PAGE TEXT ->

Introduction to MathML-in-DAISY in 10 Small Chapters

Original Author(s): Michael Zacherle

This document describes MathML and its use within DAISY books. It is meant to be a short starter with further references. The target audience is primarily teachers and students, as well as publishers and developers of DAISY reading products and services. I hope that this document provides information helpful to the audience!

I’d like to acknowledge the advisable assistance of the members of the MathML-in-DAISY working group, especially Dennis Leas, Emilia Persoon and Dr. Neil Soiffer. Some of the content here is derived from References 1 and 5 below.

This document is Copyright © Michael Zacherle (Michael@Zacherle.de), September 15, 2008. It is freely distributable under the Creative Commons Attribution-Share Alike 3.0 Unported License (http://creativecommons.org/licenses/by-sa/3.0/).

1.  Introduction to the issues

Readers with print disabilities have used audio books for a long time. First introduced on cassette tapes for leisure reading, audio books have also been used for educational purposes. With the adoption of the DAISY Standard, digital talking books have become the de facto standard and content production on CDs has been gradually replacing the cassette tape medium. DAISY books may contain audio and/or text, as well as images.

One main problem of conventional audio books and paper braille books affecting educational content is that mathematics and other formulae were treated as either text or images. Hence, there wasn’t enough structure information to enable accessible technology to present the formulae appropriately via audio or braille. Since the formal approval of the MathML-in-DAISY Specification in February 2007 as the first extension to the DAISY Standard, it is now possible to produce and use books that present mathematical content in a synchronized and structured and therefore accessible way.

WHAT THIS EXERCISE ASKS ->
1 > Repeat the part of the MathML-in-DAISY introduction that begins at the words "Original Author(s): Michael" and stops after "to the audience!".
2 > According to the MathML-in-DAISY introduction, why could accessible technology not present formulae appropriately in conventional audio books and paper braille books? Answer in one to three sentences.
The lines after the MathML-in-DAISY introduction play no part in any task.

DATASET CONTENT ->
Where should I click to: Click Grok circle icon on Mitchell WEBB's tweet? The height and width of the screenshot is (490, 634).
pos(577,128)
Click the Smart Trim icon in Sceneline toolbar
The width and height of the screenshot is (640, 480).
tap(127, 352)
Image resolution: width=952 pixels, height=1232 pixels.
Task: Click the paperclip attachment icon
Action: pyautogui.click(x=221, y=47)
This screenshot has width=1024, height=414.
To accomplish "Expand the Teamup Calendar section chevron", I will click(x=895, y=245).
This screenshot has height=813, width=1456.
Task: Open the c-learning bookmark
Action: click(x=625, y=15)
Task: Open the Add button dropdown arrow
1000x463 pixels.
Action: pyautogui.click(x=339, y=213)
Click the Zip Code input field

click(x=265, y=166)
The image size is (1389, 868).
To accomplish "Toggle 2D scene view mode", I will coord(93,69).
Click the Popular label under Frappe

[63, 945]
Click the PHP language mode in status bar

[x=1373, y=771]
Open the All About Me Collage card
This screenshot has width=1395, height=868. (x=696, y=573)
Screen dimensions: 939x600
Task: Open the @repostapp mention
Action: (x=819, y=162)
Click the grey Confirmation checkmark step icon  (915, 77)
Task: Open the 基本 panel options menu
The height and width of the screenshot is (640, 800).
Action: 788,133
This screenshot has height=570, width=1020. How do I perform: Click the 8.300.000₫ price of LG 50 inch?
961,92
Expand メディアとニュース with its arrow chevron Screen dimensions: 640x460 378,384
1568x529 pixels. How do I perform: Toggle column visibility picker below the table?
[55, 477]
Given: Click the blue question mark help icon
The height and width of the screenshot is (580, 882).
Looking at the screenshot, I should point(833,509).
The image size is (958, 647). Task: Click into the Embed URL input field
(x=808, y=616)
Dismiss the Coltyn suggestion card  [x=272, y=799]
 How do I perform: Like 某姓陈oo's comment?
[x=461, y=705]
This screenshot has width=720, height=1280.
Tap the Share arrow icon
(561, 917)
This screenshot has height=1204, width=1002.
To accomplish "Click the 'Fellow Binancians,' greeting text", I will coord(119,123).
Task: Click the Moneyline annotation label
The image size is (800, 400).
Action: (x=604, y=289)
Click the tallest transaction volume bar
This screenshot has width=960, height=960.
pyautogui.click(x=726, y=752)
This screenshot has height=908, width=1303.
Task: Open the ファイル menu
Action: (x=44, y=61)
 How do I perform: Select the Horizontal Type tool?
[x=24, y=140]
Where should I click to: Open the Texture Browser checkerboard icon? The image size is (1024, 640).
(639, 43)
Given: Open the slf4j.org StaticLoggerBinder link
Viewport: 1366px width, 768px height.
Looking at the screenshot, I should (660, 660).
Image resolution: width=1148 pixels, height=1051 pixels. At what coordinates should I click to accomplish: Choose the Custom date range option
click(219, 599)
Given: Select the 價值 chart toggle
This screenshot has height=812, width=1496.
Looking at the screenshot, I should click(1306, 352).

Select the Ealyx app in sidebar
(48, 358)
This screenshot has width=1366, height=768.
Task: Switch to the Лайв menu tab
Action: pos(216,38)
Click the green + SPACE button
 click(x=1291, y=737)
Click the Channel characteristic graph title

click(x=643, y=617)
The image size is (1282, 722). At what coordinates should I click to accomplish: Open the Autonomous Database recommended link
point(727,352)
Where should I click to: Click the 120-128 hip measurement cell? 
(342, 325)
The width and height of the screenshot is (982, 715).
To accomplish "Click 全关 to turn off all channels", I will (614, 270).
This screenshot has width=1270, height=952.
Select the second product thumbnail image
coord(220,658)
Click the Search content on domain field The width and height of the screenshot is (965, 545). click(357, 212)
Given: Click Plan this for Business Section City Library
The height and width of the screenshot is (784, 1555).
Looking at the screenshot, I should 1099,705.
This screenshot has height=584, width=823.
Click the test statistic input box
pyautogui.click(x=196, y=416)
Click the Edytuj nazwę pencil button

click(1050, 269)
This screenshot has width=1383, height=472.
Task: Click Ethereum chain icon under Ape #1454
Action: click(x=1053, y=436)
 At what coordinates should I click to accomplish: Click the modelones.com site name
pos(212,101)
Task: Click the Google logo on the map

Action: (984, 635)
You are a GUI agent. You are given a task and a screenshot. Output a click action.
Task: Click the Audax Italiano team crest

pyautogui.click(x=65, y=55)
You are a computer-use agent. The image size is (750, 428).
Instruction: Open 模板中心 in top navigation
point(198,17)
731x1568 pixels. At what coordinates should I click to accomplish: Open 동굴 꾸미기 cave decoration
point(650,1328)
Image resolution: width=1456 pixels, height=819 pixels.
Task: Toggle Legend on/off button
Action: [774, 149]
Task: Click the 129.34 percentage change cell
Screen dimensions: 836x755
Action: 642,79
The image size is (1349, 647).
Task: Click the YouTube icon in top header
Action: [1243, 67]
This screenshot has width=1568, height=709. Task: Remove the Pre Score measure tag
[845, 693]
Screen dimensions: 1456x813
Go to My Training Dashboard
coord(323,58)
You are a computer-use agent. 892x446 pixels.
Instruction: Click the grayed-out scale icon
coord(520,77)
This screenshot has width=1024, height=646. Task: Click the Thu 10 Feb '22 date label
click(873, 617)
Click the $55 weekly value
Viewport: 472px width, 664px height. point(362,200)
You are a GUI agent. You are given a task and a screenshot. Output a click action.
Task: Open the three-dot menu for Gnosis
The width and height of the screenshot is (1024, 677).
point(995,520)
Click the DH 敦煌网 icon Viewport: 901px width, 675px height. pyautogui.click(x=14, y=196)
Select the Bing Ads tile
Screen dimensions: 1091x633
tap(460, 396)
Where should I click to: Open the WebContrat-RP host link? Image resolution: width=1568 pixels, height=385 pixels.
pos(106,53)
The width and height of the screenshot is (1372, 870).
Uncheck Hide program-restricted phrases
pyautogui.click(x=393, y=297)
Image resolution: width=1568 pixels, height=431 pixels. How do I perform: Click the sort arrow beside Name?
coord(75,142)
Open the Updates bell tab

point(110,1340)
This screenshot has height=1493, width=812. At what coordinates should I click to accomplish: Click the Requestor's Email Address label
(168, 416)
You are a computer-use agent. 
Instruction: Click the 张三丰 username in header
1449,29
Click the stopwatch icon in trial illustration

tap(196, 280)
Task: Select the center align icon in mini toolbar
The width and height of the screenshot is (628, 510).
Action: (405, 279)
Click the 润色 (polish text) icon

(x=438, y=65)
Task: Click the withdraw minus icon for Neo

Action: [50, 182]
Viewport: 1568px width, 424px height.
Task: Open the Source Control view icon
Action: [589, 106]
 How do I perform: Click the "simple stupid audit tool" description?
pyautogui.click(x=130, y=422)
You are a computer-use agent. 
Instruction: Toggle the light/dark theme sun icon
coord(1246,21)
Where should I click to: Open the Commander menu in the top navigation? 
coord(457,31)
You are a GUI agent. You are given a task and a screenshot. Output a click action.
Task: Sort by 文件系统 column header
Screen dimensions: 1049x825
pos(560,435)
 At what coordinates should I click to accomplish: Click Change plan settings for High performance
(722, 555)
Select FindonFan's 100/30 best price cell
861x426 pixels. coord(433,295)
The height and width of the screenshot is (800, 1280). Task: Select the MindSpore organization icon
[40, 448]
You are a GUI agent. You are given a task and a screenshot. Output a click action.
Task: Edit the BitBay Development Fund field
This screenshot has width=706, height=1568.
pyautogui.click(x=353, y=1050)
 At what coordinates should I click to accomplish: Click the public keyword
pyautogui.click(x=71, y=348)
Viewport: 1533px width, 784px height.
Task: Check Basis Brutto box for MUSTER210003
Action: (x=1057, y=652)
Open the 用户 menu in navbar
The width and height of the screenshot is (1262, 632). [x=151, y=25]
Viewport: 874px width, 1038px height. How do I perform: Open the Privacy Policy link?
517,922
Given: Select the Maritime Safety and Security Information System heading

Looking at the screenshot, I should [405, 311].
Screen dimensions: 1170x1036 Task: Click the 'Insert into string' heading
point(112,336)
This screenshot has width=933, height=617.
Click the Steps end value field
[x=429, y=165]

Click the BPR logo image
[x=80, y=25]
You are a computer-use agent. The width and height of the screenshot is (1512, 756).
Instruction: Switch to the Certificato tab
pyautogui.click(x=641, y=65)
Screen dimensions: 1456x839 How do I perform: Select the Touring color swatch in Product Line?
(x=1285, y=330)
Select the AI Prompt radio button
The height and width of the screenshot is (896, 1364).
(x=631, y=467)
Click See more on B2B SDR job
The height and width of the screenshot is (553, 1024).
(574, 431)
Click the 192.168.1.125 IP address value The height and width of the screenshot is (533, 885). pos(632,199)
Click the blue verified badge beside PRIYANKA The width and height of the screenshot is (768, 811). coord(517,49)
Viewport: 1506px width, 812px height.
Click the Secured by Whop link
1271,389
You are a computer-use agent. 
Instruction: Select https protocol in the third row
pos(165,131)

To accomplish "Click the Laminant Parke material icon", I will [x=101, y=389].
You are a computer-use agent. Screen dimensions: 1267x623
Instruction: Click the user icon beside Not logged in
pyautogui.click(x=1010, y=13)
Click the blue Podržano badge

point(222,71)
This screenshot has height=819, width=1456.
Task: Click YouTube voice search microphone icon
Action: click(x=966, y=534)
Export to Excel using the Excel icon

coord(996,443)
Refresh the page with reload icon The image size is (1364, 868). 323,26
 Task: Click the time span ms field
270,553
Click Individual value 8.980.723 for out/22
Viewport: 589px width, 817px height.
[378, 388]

ANSWERS GIVEN ->
1 >
Original Author(s): Michael Zacherle

This document describes MathML and its use within DAISY books. It is meant to be a short starter with further references. The target audience is primarily teachers and students, as well as publishers and developers of DAISY reading products and services. I hope that this document provides information helpful to the audience!

2 > In those books, mathematics and other formulae were treated as either text or images. As a result, there was not enough structure information for accessible technology to present the formulae appropriately through audio or braille.